> [YOUR INSTRUCTIONS]
Give exactly the lines from the one that contains "The image size" through the end of the entries below, both included; the pictures stay out.

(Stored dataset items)
+++
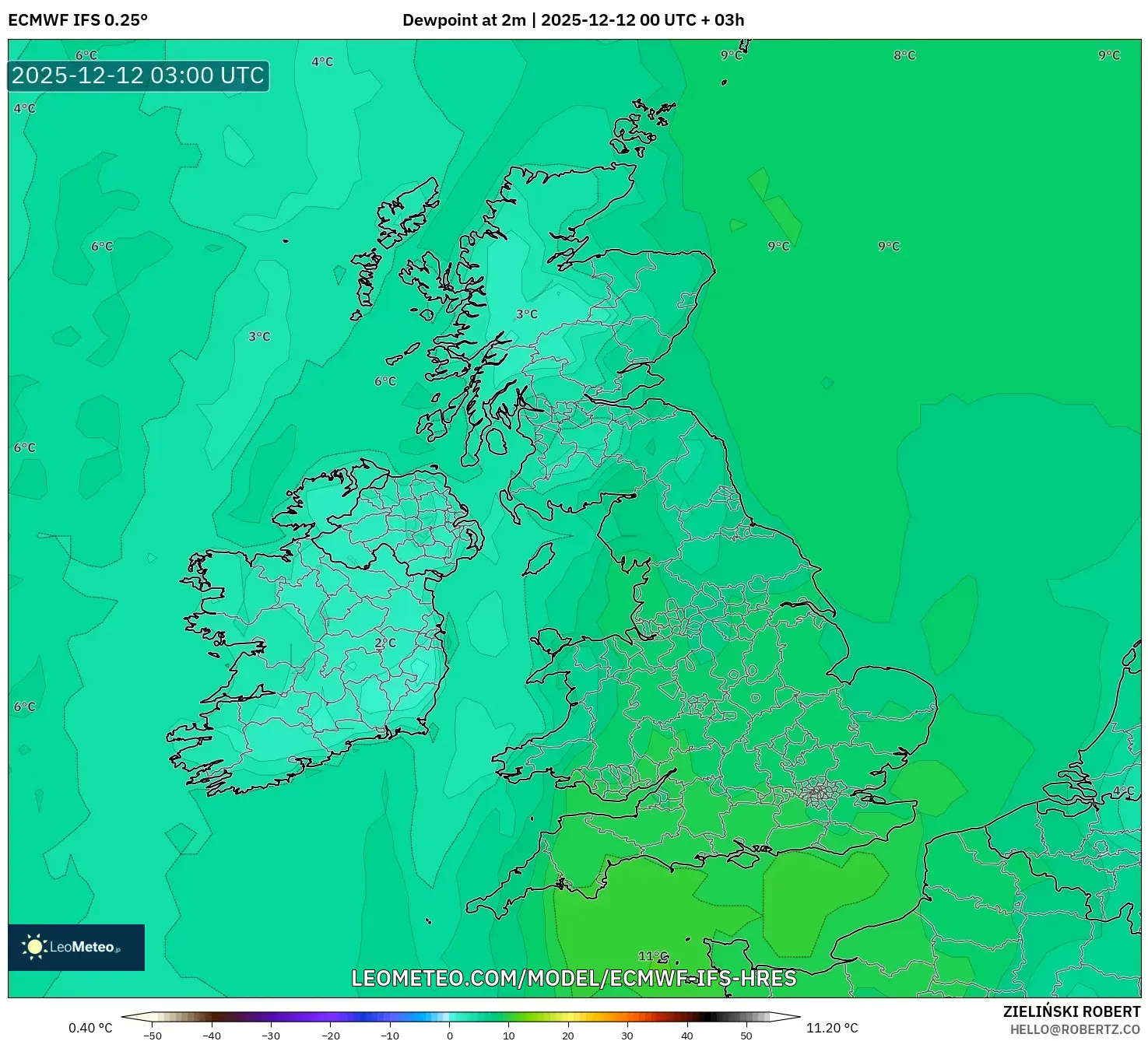The width and height of the screenshot is (1148, 1041).
Task: Click the dewpoint color scale bar
Action: point(461,1015)
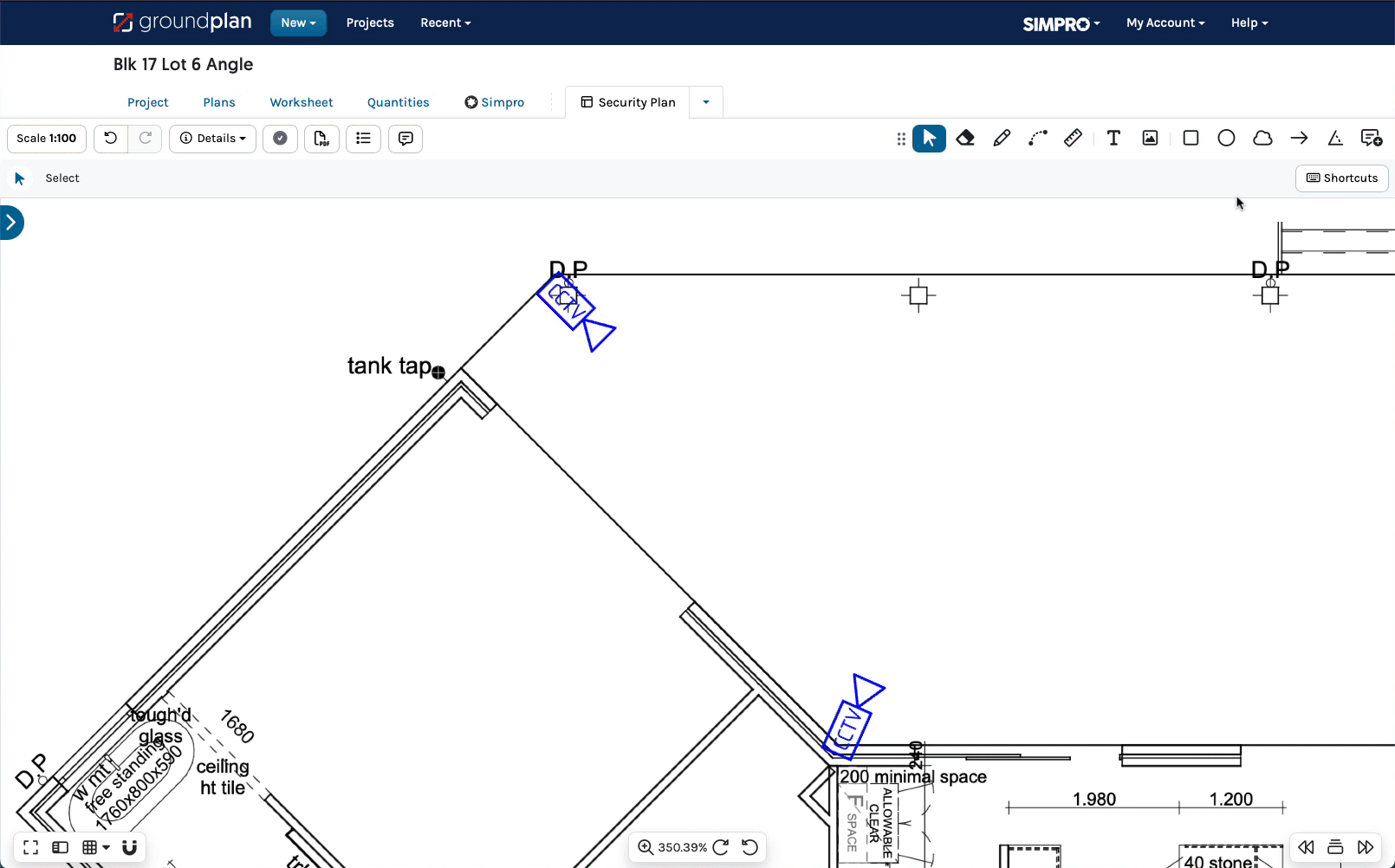
Task: Toggle the checkmark complete status button
Action: click(280, 139)
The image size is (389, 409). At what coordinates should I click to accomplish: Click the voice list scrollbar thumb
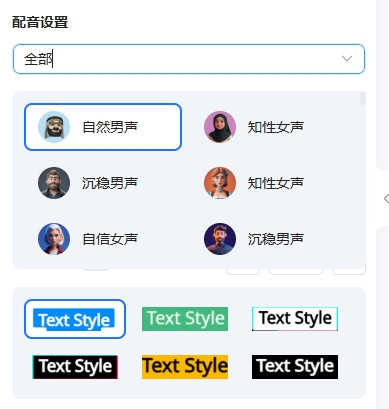(363, 99)
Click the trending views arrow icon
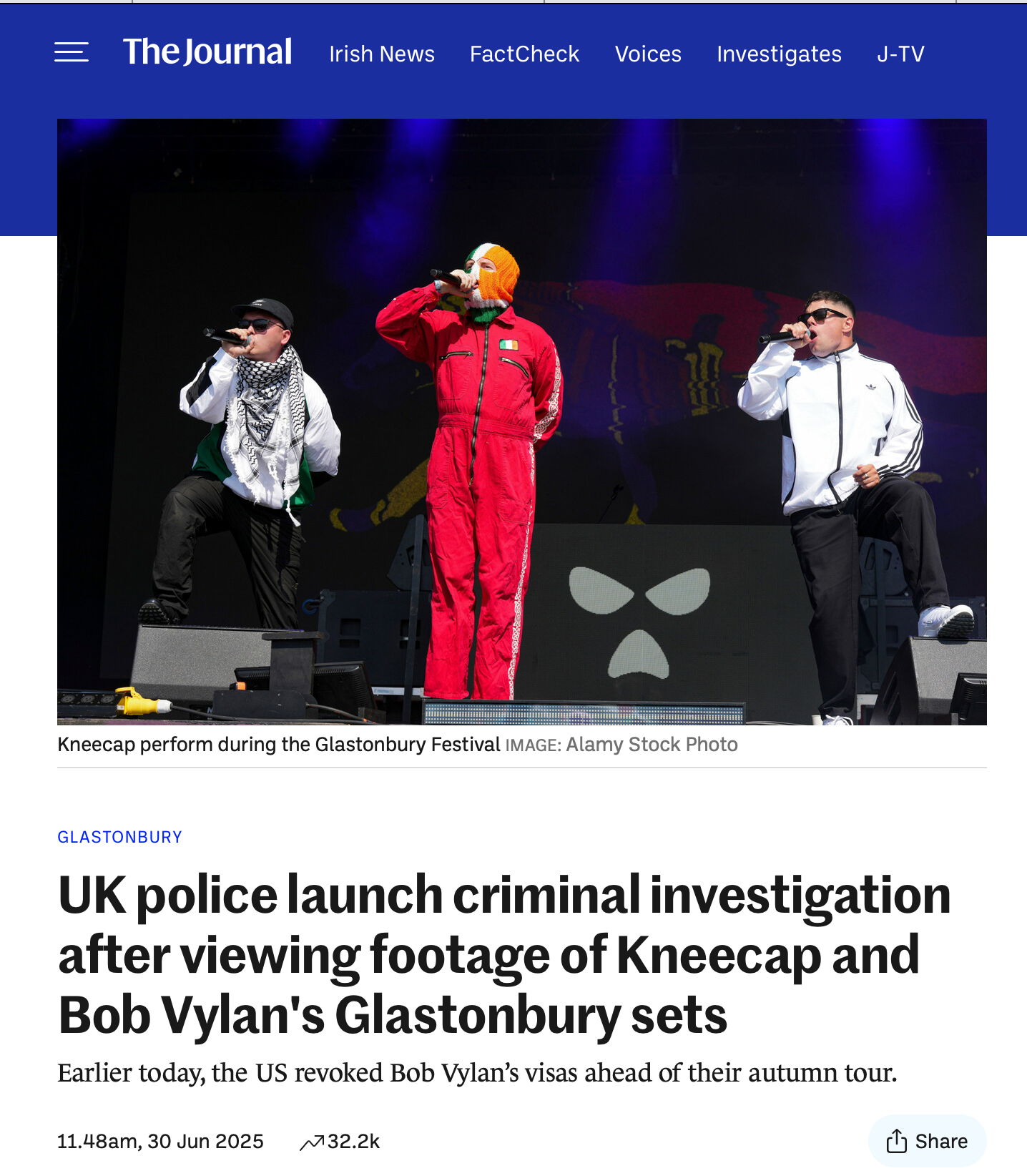Screen dimensions: 1027x1176 click(x=312, y=1142)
+++
> [RESULT OF THIS TASK]
The image size is (389, 409). At what coordinates should I click to accomplish: Click the voice list scrollbar thumb
(363, 99)
Click the trending views arrow icon
Screen dimensions: 1027x1176 click(x=312, y=1142)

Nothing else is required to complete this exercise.